De la misma forma que para el registro de un medicamento las Autoridades Sanitarias requieren el informe —no vinculante— de un experto fármaco-toxicológico, para la comercialización de un producto cosmético, la persona responsable del mismo requiere un informe —evaluación— de la Información sobre su seguridad.
La parte B sobre “Evaluación de la seguridad del producto cosmético”, se divide en 4 apartados. El primero de ellos, se refiere a “Conclusión de la evaluación” y solo puede ser una: que el producto es seguro para la salud humana cuando se utilice en las condiciones normales o razonablemente previsibles de uso. El segundo de ellos, sobre “Etiquetado con advertencias e instrucciones de uso”, solo puede confirmar que cumple con los requisitos del Artículo 19 del Reglamento. El tercer apartado, sobre la “Explicación del razonamiento científico que lleve a la conclusión de la evaluación establecida en el punto 1 y a la declaración prevista en el punto 2”, es el más problemático al requerir un análisis científico integrado. Por último, el cuarto, sobre las “Credenciales del evaluador y aprobación de la parte B”, solo requiere la presentación de los datos y la firma del evaluador.
Si se solicita un razonamiento científico es evidente que el evaluador debe conocer este tipo de razonamiento, independientemente de los conocimientos técnicos necesarios para aplicarlos. El razonamiento científico se aplica para resolver una duda, en este caso: ¿Es seguro el producto cosmético? Para ello, se ha de establecer una hipótesis que en el caso que nos ocupa es: el producto cosmético es seguro. La comprobación de la hipótesis requiere un análisis razonado de los datos disponibles sobre el producto cosmético, presentados en los diez apartados indicados en la parte A del anexo I del Reglamento. Todos estos resultados nos han de llevar a la conclusión de que el producto cosmético es seguro para la salud humana cuando se utilice en las condiciones normales o razonablemente previsibles de uso.

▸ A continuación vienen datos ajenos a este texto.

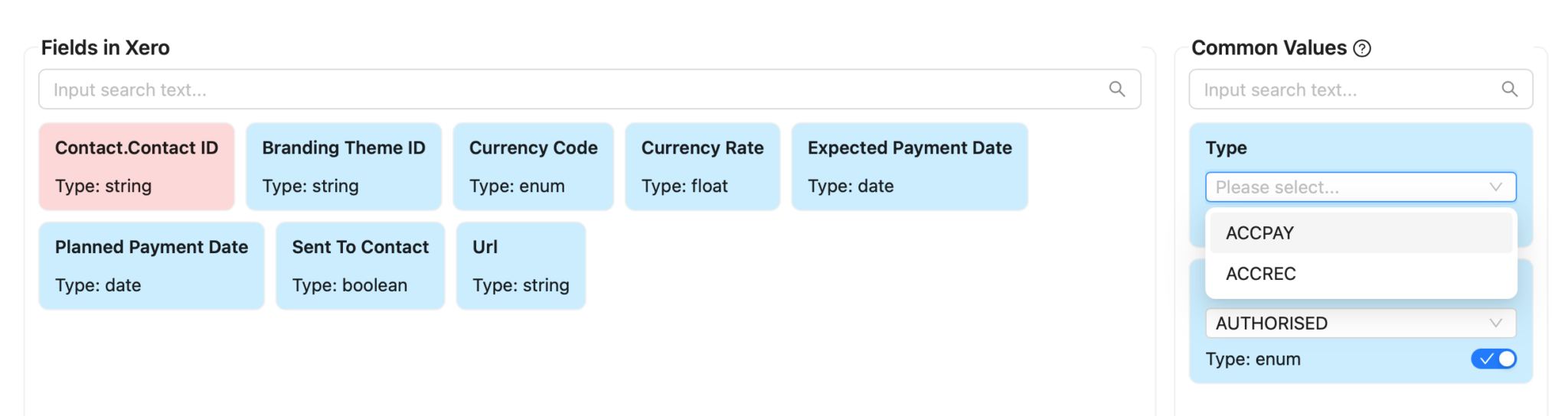Select the Planned Payment Date field card
Screen dimensions: 1568x416
click(152, 266)
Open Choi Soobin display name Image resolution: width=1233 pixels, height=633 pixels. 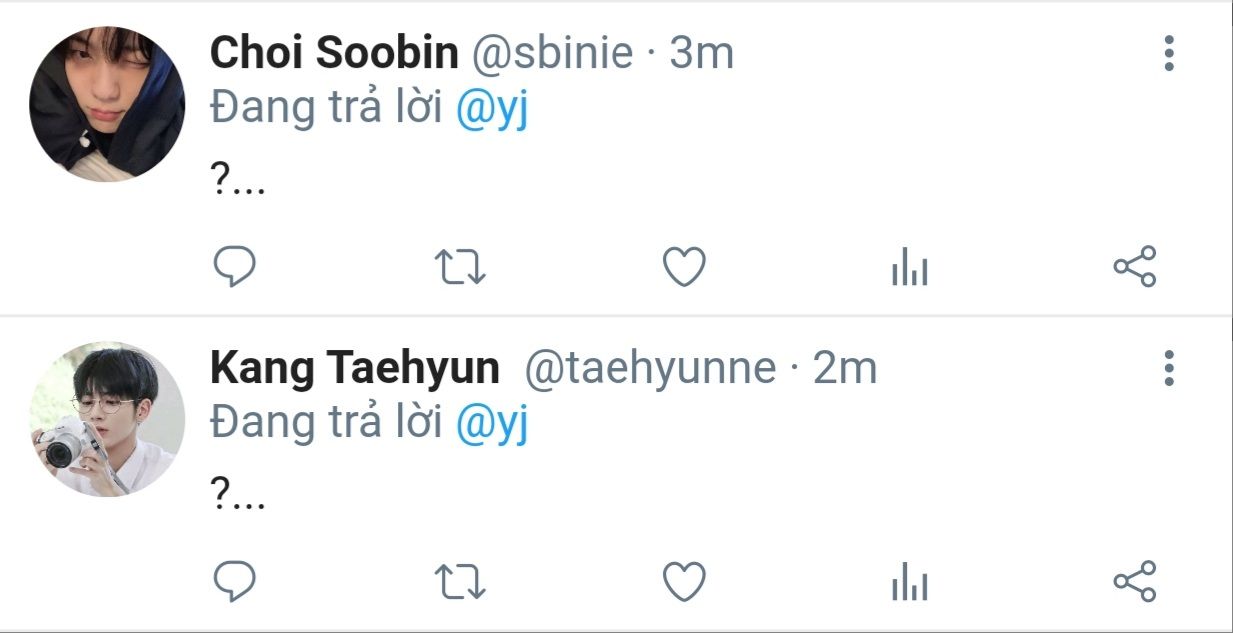(334, 53)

El destinatario de la evaluación será siempre otro experto que, ante un efecto grave no deseado o ante una inspección, estudiará si ha sido realizada de forma correcta. Es por ello que, cuando un experto estudia una evaluación, además de analizar el razonamiento científico que ha llevado a la conclusión, espera que se haya realizado siguiendo un guión más o menos establecido para este tipo de procesos, además de utilizar el léxico científico adecuado. De igual forma que al redactar un artículo científico se sigue un guión marcado por la introducción, material y métodos, resultados y, discusión y conclusiones, cada uno de ellos desarrollado con una estructura estándar, existe un guión para una evaluación.
Por todo lo expuesto, para firmar una evaluación sería necesaria una titulación de acuerdo con el reglamento, un amplio conocimiento del método y de la escritura científica y, sobre todo, un buen conocimiento del potencial tóxico de los productos cosméticos y de sus sustancias y mezclas que los componen. La importancia de una evaluación radica más en lo que se dice que en quien lo dice.